Le droit de manifester contre les sommets du G8

Lors du G8 de Gênes en 2001, le manifestant antimondialiste Carlo Giuliani fut blessé mortellement par un jeune policier de vingt ans. Ce recours à la force meurtrière ayant été jugé nécessaire, l’Italie ne fut pas condamnée par la Cour européenne des droits de l’homme dix ans plus tard (arrêt du 24 mars 2011). Quelques jours avant l’ouverture du G8 de Heiligendamm en 2007, deux ressortissants allemands furent cette fois arrêtés par la police de Rostock et gardés cinq jours en détention pour avoir été en possession de bannières invitant à la libération de prisonniers. Cette mesure les empêcha mécaniquement de participer aux manifestations contre le sommet des chefs d’Etat. Le 1er décembre 2011, la Cour européenne des droits de l’homme vient de condamner l’Allemagne pour violation du droit de ses deux ressortissants à la liberté de réunion pacifique (arrêt Schwabe et M.G.). Si cette issue est compréhensible, il existait cependant des arguments qui auraient pu convaincre de la licéité de l’entrave aux droits des deux manifestants.
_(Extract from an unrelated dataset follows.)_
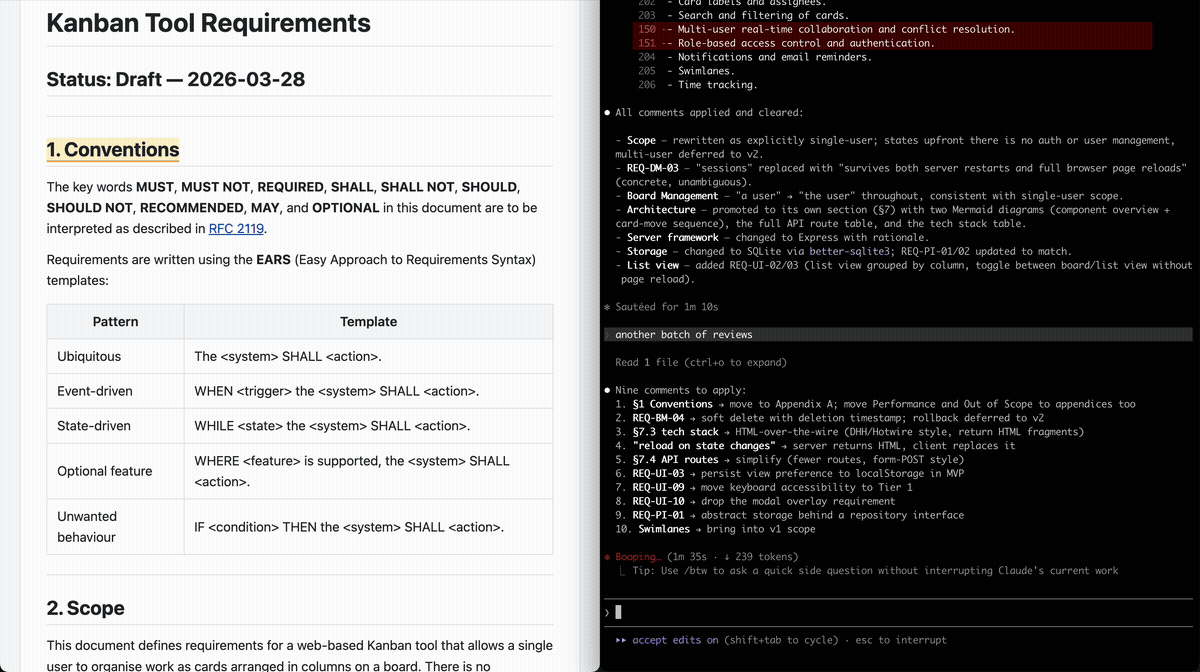The image size is (1200, 672).
Task: Click the bullet dot before Nine comments to apply
Action: coord(608,390)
LES ARGUMENTS EN FAVEUR DE L’ENTRAVE À LA LIBERTÉ DE RÉUNION

Le gouvernement allemand pouvait espérer que la Cour de Strasbourg serait sensible à deux types d’arguments justifiant sa gestion de la situation en 2007.
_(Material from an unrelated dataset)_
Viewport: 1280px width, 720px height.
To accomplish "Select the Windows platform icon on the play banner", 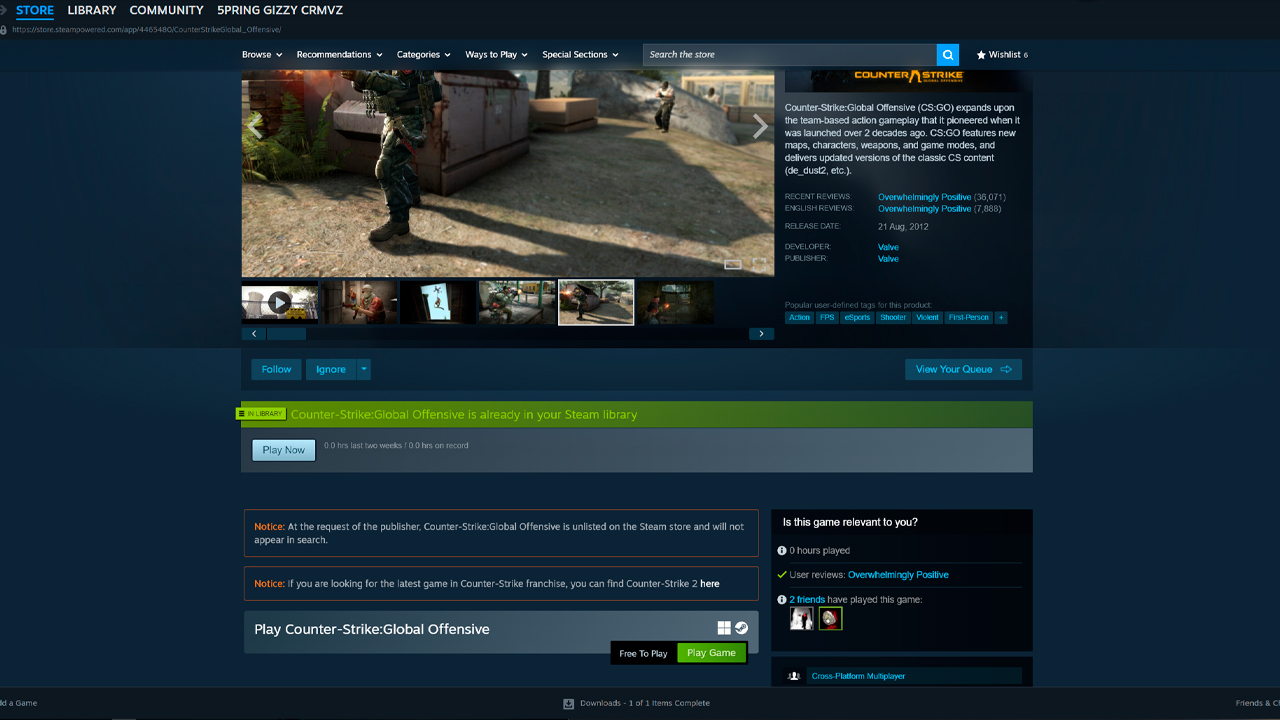I will (723, 627).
D’une part, en plaçant en détention les deux jeunes contestataires, l’Etat n’a fait que respecter son obligation positive de protéger la société contre la commission d’infractions imminentes. Il faut souligner le caractère singulier de la défense des autorités allemandes, qui sollicitent un mécanisme, les obligations positives, habituellement utilisé par les juges européens pour condamner les Etats qui sont restés passifs face à une menace pour les droits fondamentaux. En l’espèce, l’Allemagne invoque que les deux personnes ont été appréhendées car elles entendaient inciter autrui à libérer des prisonniers par la violence ; les laisser se rendre aux manifestations contre le G8 aurait donc été une faute encore plus grave de l’Etat. La Cour refuse pourtant ce raisonnement : l’obligation d’agir qui pesait sur les forces de l’ordre ne les autorisait nullement à retenir pendant cinq jours les deux individus, non armés, dont les banderoles n’invitaient pas explicitement à la commission d’infractions.
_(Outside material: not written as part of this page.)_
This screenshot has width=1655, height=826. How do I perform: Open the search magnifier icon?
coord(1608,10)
La seconde donnée qui semblait favorable à l’Allemagne tenait à la difficulté pour les autorités concernées de garantir la sécurité des participants au G8, face aux quelques 25 000 manifestants attendus, dont beaucoup avaient des intentions violentes. Le défi était considérable et il fallait prendre des décisions rapidement. Les forces de l’ordre étaient les mieux placées pour juger la situation, d’où une marge d’appréciation à mettre au crédit de l’Etat. Une considération de ce type a épargné à la France une condamnation européenne dans l’affaire de l’interdiction de la distribution d’une soupe au cochon lors de l’hiver 2006 (décision du 16 juin 2009). Dans l’affaire allemande, cette donnée était insuffisante à justifier l’attitude excessive des autorités.

LES ARGUMENTS PROUVANT LA VIOLATION DE LA LIBERTÉ DE RÉUNION

Pour schématiser le raisonnement de la Cour européenne, les motivations des deux manifestants méritaient protection et le traitement qu’ils ont subi n’était pas nécessaire dans une société démocratique. S’agissant du premier point, les juges attachent une importance cruciale au fait que les deux ressortissants allemands désiraient, en se rendant avec leurs banderoles aux manifestations en marge du G8, participer à un débat sur des questions d’intérêt public (en l’occurrence sur les conséquences de la mondialisation). On relèvera qu’habituellement, ce sont les Etats traduits à Strasbourg qui invoquent des impératifs d’intérêt public pour se justifier d’avoir restreint les libertés des individus. Ici, le label joue contre l’Allemagne, car il rend hautement suspecte l’entrave infligée à la liberté d’expression et au débat public. En 2010, la Cour avait indiqué à la Moldavie qu’il était contraire à l’article 11 de la Convention européenne des droits de l’homme d’interdire une manifestation d’un parti politique d’opposition, dès lors que le discours de ce dernier constituait une forme d’expression sur une question d’intérêt public, et non un appel à la violence, même si par le passé l’effigie du président russe avait été brûlée par les dirigeants de ce parti (arrêt du 2 février 2010).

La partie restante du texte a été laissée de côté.